Recommended Al Qaeda Torture Technique #6: “Suspending and Whipping”

Alleged American “Torture” Technique #6: Fawzi al-Odah, a Kuwaiti man captured trying to kill US soldiers in Afghanistan, told the BBC he witnessed torture when several prisoners at Guantanamo were prevented from starving themselves to death by being fed liquid formula through tubes. One formula victim, something of a detention expert, is said to have claimed that the feeding was worse than when he was tortured in Saudi Arabia before the war. Mr. al-Odah, who briefly joined the hunger strike, also claimed that as punishment “they took my comfort items away from me. You know, my blanket, my towel, my long pants, then my shoes. I was put in isolation for 10 days.” Aw, they took away his blankie ‘cause he wouldn’t clean his plate! Then he had to go to “time out!” Unconscionable!

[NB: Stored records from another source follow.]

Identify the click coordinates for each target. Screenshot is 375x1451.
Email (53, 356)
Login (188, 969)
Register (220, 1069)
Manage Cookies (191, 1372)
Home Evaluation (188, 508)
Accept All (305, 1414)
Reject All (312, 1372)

I could go on (there are so many pages from the Al Qaeda torture manual left to cover), but unless you work for the Associated Press or the BBC you get the point by now: America is held to an impossible standard by a hostile press in a transparent effort to embarrass her and her current leader. The actions of America’s enemies, by contrast, are reported (if at all) in a moral vacuum devoid of any of the self-righteousness or propagandizing associated with America-bashing. This holds true whether the issue is “torture,” civilian casualties, or military victory vs. defeat. It is this blatant, ideologically-motivated double standard in the press that has damaged America’s reputation in the world far more than anything she has actually done.